** START OF Material provided **
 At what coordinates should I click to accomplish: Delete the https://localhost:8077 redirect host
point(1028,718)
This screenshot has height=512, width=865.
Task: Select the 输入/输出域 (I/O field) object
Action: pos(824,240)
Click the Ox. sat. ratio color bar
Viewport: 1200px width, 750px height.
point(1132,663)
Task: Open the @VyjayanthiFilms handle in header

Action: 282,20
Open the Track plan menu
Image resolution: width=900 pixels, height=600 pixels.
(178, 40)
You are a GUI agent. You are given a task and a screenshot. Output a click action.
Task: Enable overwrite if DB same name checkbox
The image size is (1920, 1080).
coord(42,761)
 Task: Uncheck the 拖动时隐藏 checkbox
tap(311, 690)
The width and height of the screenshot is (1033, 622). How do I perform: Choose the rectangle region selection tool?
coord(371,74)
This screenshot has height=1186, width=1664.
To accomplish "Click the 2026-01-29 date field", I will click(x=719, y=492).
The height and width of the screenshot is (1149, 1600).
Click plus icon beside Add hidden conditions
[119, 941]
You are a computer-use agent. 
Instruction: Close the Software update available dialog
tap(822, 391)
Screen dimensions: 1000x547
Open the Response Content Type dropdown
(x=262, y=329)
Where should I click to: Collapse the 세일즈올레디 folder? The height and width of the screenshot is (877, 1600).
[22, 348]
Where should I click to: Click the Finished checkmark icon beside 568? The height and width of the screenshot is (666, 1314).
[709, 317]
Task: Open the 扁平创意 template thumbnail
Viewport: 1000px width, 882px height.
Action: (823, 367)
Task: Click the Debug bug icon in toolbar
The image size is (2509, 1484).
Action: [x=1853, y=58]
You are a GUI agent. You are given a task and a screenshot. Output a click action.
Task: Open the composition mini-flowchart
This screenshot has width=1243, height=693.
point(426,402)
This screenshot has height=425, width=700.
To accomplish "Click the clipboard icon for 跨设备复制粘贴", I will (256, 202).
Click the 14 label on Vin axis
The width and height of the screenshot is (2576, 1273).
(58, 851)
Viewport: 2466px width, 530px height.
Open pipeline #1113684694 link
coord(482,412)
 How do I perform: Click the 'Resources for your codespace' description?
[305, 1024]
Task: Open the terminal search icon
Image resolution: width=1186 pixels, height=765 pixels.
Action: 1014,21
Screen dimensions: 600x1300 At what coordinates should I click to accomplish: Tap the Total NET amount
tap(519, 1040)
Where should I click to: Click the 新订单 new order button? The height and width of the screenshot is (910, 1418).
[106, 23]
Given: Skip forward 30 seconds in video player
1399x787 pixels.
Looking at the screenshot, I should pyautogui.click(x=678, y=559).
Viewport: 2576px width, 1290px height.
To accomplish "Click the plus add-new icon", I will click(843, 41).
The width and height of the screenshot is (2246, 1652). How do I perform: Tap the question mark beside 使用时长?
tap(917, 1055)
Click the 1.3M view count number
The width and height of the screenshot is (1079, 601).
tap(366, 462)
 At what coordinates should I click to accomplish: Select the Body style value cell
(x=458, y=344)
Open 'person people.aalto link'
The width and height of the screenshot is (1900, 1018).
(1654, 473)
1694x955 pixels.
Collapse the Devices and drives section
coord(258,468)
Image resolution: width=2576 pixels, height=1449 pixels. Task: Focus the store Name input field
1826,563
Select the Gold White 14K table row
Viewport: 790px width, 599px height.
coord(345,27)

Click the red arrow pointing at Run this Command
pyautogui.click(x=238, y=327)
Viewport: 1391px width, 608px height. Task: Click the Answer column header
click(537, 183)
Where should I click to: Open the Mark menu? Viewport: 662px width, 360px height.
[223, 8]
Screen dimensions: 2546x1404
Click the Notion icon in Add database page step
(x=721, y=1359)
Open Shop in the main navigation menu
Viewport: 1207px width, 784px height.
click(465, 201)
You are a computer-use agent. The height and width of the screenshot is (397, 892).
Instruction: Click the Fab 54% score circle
** END OF Material provided **
**What needs to be done:**
Rewrite all of the items above, changing "Response Content Type" to "Response Media Type" and keeping every other line unchanged.

**Written response:**
 At what coordinates should I click to accomplish: Delete the https://localhost:8077 redirect host
point(1028,718)
This screenshot has height=512, width=865.
Task: Select the 输入/输出域 (I/O field) object
Action: pos(824,240)
Click the Ox. sat. ratio color bar
Viewport: 1200px width, 750px height.
point(1132,663)
Task: Open the @VyjayanthiFilms handle in header

Action: 282,20
Open the Track plan menu
Image resolution: width=900 pixels, height=600 pixels.
(178, 40)
You are a GUI agent. You are given a task and a screenshot. Output a click action.
Task: Enable overwrite if DB same name checkbox
The image size is (1920, 1080).
coord(42,761)
 Task: Uncheck the 拖动时隐藏 checkbox
tap(311, 690)
The width and height of the screenshot is (1033, 622). How do I perform: Choose the rectangle region selection tool?
coord(371,74)
This screenshot has height=1186, width=1664.
To accomplish "Click the 2026-01-29 date field", I will click(x=719, y=492).
The height and width of the screenshot is (1149, 1600).
Click plus icon beside Add hidden conditions
[119, 941]
You are a computer-use agent. 
Instruction: Close the Software update available dialog
tap(822, 391)
Screen dimensions: 1000x547
Open the Response Media Type dropdown
(x=262, y=329)
Where should I click to: Collapse the 세일즈올레디 folder? The height and width of the screenshot is (877, 1600).
[22, 348]
Where should I click to: Click the Finished checkmark icon beside 568? The height and width of the screenshot is (666, 1314).
[709, 317]
Task: Open the 扁平创意 template thumbnail
Viewport: 1000px width, 882px height.
Action: (823, 367)
Task: Click the Debug bug icon in toolbar
The image size is (2509, 1484).
Action: [x=1853, y=58]
You are a GUI agent. You are given a task and a screenshot. Output a click action.
Task: Open the composition mini-flowchart
This screenshot has width=1243, height=693.
point(426,402)
This screenshot has height=425, width=700.
To accomplish "Click the clipboard icon for 跨设备复制粘贴", I will (256, 202).
Click the 14 label on Vin axis
The width and height of the screenshot is (2576, 1273).
(58, 851)
Viewport: 2466px width, 530px height.
Open pipeline #1113684694 link
coord(482,412)
 How do I perform: Click the 'Resources for your codespace' description?
[305, 1024]
Task: Open the terminal search icon
Image resolution: width=1186 pixels, height=765 pixels.
Action: 1014,21
Screen dimensions: 600x1300 At what coordinates should I click to accomplish: Tap the Total NET amount
tap(519, 1040)
Where should I click to: Click the 新订单 new order button? The height and width of the screenshot is (910, 1418).
[106, 23]
Given: Skip forward 30 seconds in video player
1399x787 pixels.
Looking at the screenshot, I should pyautogui.click(x=678, y=559).
Viewport: 2576px width, 1290px height.
To accomplish "Click the plus add-new icon", I will click(843, 41).
The width and height of the screenshot is (2246, 1652). How do I perform: Tap the question mark beside 使用时长?
tap(917, 1055)
Click the 1.3M view count number
The width and height of the screenshot is (1079, 601).
tap(366, 462)
 At what coordinates should I click to accomplish: Select the Body style value cell
(x=458, y=344)
Open 'person people.aalto link'
The width and height of the screenshot is (1900, 1018).
(1654, 473)
1694x955 pixels.
Collapse the Devices and drives section
coord(258,468)
Image resolution: width=2576 pixels, height=1449 pixels. Task: Focus the store Name input field
1826,563
Select the Gold White 14K table row
Viewport: 790px width, 599px height.
coord(345,27)

Click the red arrow pointing at Run this Command
pyautogui.click(x=238, y=327)
Viewport: 1391px width, 608px height. Task: Click the Answer column header
click(537, 183)
Where should I click to: Open the Mark menu? Viewport: 662px width, 360px height.
[223, 8]
Screen dimensions: 2546x1404
Click the Notion icon in Add database page step
(x=721, y=1359)
Open Shop in the main navigation menu
Viewport: 1207px width, 784px height.
click(465, 201)
You are a computer-use agent. The height and width of the screenshot is (397, 892).
Instruction: Click the Fab 54% score circle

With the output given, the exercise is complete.